Cluster analysis of differentially expressed HSR genes. (A, B) Venn diagrams showing the number of transcripts with enhanced (A) or decreased (B) expression levels in seeds imbibed for 1, 12 and 24 h at 32°C compared to 21°C. Only genes showing a minimum fold change 1.8 (log₂ ≥ 0.85) and a p-value < 0.05 were selected. Results are presented as averages of two independent experiments. (C) Heat map of differentially expressed genes in seeds imbibed for 1, 12 and 24 h at 32°C compared to 21°C based on hierarchical clustering. Red color indicates upregulated genes, blue color indicates downregulated genes and yellow color indicates genes whose expression is unchanged.

Figure 5

Time-course expression analysis of HS-related and seed maturation genes.

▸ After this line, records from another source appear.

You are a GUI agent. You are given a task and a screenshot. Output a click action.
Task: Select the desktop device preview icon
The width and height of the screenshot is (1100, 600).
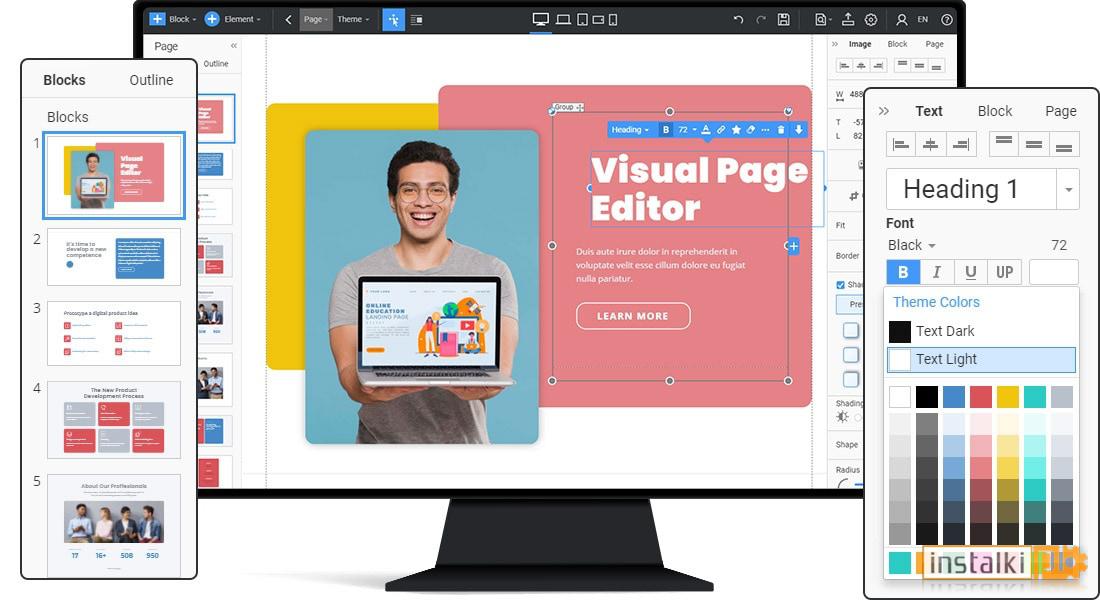pos(540,20)
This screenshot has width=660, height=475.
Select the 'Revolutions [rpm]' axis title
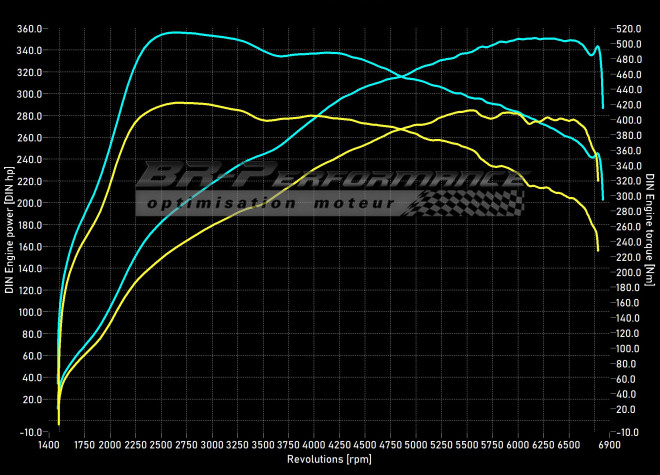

Expression patterns of select genes involved in heat-shock response (Heat Shock Protein, HSP; small HSP, sHSP; Heat Shock Factors, HSF) and late-embryogenesis abundant (LEA) and seed maturation (storage lipids and proteins) genes after 1, 12 and 24 h of imbibition at 32°C compared to 21°C. Y axis, fold-changes (log₂) in genes expression levels at 32°C compared to 21°C. × axis, hours (h) after imbibitions.

Figure 6

Time-course expression analysis of select HSR genes. Expression patterns of hormone (ABA and GA) metabolism and signaling genes after 1, 12 and 24 h of imbibition at 32°C compared to 21°C. Y axis, fold-changes (log₂) in genes expression levels at 32°C compared to 21°C. × axis, hours (h) after imbibitions.

Figure 7

Proposed model of thermoinhibition of seed germination. During seed germination at supraoptimal temperature, induction of ABA and repression of GA syntheses and signaling delays germination. FUS3 acts in a short developmental window to prevent seedling growth, by positively regulating ABA while negatively regulating GA biosyntheses. ABA increases FUS3 stability by positive feedback regulation.